Daniel Coyle’s The Talent Code book and the research he has conducted show that this perspective and mentality are not particularly true. You can neurologically train yourself so that you can learn any skill to the best level. In the following key points, you will learn how you can become a full-on talent. So keep on reading!
More Myelin Around Neural Pathway Means Greater Ability to Cultivate Skills
I am going to put this in simple words for you. Our muscles work because they receive certain messages from our brains. If the brain does not send a message the muscle will not move. So how do these messages travel from one point i.e. our brain to the other point i.e. the muscle? Through neurons. Now myelin covers these neurons and acts as a shield but it also determines how easily messages can flow. Just like a bigger road offers more mobility thicker myelin ensures greater ability to control our actions and thoughts.

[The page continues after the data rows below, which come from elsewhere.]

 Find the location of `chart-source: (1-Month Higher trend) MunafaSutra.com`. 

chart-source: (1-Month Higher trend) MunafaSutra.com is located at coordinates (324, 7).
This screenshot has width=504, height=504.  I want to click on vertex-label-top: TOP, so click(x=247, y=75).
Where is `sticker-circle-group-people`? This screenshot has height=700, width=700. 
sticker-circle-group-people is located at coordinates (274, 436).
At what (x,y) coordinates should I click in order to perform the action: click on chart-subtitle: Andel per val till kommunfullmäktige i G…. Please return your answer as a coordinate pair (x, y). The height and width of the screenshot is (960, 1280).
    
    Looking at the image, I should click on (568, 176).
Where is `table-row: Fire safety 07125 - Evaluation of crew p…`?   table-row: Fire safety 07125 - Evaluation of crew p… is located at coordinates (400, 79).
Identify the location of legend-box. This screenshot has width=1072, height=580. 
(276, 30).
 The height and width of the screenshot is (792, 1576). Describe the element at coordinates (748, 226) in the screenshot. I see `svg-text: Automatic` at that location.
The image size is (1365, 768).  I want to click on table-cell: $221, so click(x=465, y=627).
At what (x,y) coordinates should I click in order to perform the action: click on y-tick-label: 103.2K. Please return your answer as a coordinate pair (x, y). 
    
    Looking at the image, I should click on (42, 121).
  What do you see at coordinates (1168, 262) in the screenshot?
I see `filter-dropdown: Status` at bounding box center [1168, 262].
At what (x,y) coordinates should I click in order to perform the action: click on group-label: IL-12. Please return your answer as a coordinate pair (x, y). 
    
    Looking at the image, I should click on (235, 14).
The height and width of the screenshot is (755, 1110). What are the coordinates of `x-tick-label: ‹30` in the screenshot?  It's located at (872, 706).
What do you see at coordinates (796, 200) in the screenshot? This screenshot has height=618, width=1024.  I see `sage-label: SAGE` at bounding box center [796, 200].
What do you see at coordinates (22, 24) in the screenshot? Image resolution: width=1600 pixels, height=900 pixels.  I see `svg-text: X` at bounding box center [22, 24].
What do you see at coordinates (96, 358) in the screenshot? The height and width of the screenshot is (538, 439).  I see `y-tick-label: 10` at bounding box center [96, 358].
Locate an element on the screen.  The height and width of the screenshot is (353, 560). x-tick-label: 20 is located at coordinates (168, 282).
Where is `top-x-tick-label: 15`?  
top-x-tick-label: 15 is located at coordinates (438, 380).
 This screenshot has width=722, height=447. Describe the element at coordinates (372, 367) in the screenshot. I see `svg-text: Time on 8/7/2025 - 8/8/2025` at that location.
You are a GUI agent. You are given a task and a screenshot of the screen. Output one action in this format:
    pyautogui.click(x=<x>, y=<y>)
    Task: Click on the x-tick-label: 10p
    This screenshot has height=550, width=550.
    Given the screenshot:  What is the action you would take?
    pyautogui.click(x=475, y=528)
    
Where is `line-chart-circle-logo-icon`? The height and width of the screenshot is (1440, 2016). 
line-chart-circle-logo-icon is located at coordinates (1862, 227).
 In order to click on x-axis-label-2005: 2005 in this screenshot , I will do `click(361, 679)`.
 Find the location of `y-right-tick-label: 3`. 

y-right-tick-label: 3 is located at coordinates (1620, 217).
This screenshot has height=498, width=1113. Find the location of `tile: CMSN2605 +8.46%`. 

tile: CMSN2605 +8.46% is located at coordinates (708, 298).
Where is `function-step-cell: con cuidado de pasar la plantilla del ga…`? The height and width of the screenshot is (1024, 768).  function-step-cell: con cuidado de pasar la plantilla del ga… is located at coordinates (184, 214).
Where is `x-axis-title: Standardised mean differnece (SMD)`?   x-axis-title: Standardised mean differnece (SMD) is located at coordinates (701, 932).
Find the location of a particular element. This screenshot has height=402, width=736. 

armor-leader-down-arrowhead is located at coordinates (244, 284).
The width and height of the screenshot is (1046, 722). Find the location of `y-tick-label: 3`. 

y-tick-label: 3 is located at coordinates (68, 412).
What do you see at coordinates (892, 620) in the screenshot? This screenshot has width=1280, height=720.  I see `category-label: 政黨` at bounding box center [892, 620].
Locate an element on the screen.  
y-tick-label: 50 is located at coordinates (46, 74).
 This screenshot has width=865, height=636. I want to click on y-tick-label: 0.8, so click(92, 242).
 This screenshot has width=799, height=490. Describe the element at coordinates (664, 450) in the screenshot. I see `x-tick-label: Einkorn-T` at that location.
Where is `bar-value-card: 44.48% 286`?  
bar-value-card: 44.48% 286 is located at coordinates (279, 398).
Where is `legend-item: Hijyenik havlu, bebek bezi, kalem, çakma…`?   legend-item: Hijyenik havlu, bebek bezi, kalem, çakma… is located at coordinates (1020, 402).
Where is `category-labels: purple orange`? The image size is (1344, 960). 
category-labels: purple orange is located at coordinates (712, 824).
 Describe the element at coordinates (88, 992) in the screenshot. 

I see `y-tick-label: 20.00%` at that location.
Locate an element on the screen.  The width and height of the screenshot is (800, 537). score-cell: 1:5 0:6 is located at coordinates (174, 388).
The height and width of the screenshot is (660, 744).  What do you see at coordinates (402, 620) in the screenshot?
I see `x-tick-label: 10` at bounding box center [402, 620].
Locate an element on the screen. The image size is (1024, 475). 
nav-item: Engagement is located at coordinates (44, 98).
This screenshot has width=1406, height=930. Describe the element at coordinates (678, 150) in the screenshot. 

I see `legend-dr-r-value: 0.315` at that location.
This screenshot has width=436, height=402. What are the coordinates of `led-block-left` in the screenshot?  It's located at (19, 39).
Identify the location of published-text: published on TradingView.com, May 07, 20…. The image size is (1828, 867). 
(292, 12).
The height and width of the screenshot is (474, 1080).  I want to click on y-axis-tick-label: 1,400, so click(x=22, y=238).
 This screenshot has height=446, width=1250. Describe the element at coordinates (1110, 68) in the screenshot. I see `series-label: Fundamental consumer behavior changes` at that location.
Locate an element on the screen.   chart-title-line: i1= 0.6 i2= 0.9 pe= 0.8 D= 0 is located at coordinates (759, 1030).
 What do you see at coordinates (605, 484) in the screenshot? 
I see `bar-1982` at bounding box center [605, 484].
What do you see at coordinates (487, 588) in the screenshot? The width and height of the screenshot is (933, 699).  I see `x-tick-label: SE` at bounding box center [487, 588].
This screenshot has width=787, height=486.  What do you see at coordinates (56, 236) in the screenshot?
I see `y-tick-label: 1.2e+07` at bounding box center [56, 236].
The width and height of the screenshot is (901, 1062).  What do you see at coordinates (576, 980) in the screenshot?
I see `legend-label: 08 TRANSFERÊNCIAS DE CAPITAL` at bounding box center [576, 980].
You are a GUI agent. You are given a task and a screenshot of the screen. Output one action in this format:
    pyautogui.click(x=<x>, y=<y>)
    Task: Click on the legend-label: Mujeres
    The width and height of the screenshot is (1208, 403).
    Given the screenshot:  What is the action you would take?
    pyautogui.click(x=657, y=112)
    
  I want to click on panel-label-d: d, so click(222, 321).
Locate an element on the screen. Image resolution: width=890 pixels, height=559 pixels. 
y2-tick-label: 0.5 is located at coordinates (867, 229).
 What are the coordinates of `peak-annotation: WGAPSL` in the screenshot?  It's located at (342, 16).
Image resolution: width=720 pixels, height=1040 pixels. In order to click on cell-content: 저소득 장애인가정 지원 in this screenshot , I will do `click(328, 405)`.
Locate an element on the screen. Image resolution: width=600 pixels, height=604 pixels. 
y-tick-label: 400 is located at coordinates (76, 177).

In this way, if you have thicker myelin you have the chance to be more excellent in a particular skill because skills rely on how strong precise, and quick our functions work.
So How Do We Stimulate Myelin Growth? Make Mistakes!
Through mistakes! When you will practise something messages will transfer through neurons and when nerves will get fired myelin will grow. So when you keep trying to do something over and over again you are stimulating the production of a thicker membrane. The key aspect here is not just trying to do the thing right once and leave it. To perfect it you will need to make mistakes. If you are repeatedly doing something in the same way without making mistakes you are just using the existing circuits. To make new ones, you try new ways, make mistakes and then fix them. This is what Daniel Coyle calls “deep practice.”
So keep on practicing whatever you are trying to achieve and make mistakes with an open heart! Practice will lead you to perfection. Take it from the words of Jascha Heifetz: ‘If I don’t practice one day, I know it; two days, the critics know it; three days, the public knows it.’
Practise, Motivation, and Coaching
Practice in ways that promote myelin production. As we already discussed, practice while making mistakes, and do not be afraid of trying new methodologies.
The second is motivation or ignition. To sit steadily and spend hours on one thing requires motivation. You cannot be uninspired and uninterested and still have the ability to practice for hours in the right way. Mistakes are bound to make you frustrated but motivation will keep you going. So know what ignites that spark within you. Why do you want to learn that skill so badly? Who or what is your inspiration.
The third is coaching. Sometimes you will not be enough to keep yourself on track. A coach can help you in keeping both your deep practice and ignition in check. He will help you to access your weaknesses or fallbacks. With the help of these three key ingredients, you will be able to brew skills, talent, and eventually success.
The Talent Code Quotes
“Although talent feels and looks predestined we, in fact, have a good deal of control over what skills we develop, and we have more potential than we might ever presume to guess.” –Daniel Coyle
“To sum up: it’s time to rewrite the maxim that practice makes perfect. The truth is, practice makes myelin, and myelin makes perfect.” –Daniel Coyle
The Talent Code Book; A General Review
The Talent Code is an excellent book for those who are afraid of going through trials to get what they want. It should also be read by coaches and parents so that they encourage others to make mistakes instead of instilling the fear that mistakes mean permanent failure. This book will provide you with the core scientific evidence you need in order to train yourself neurologically to perfection.
To Whom I Would Recommend The Talent Code
- To the sixteen-year-old who is trying to hone and develop athletic skills for college.
- Artists and athletes who have an upcoming event or competition, they are training for.
- And to anyone who believes in ‘nature and nurtures’ moto of success.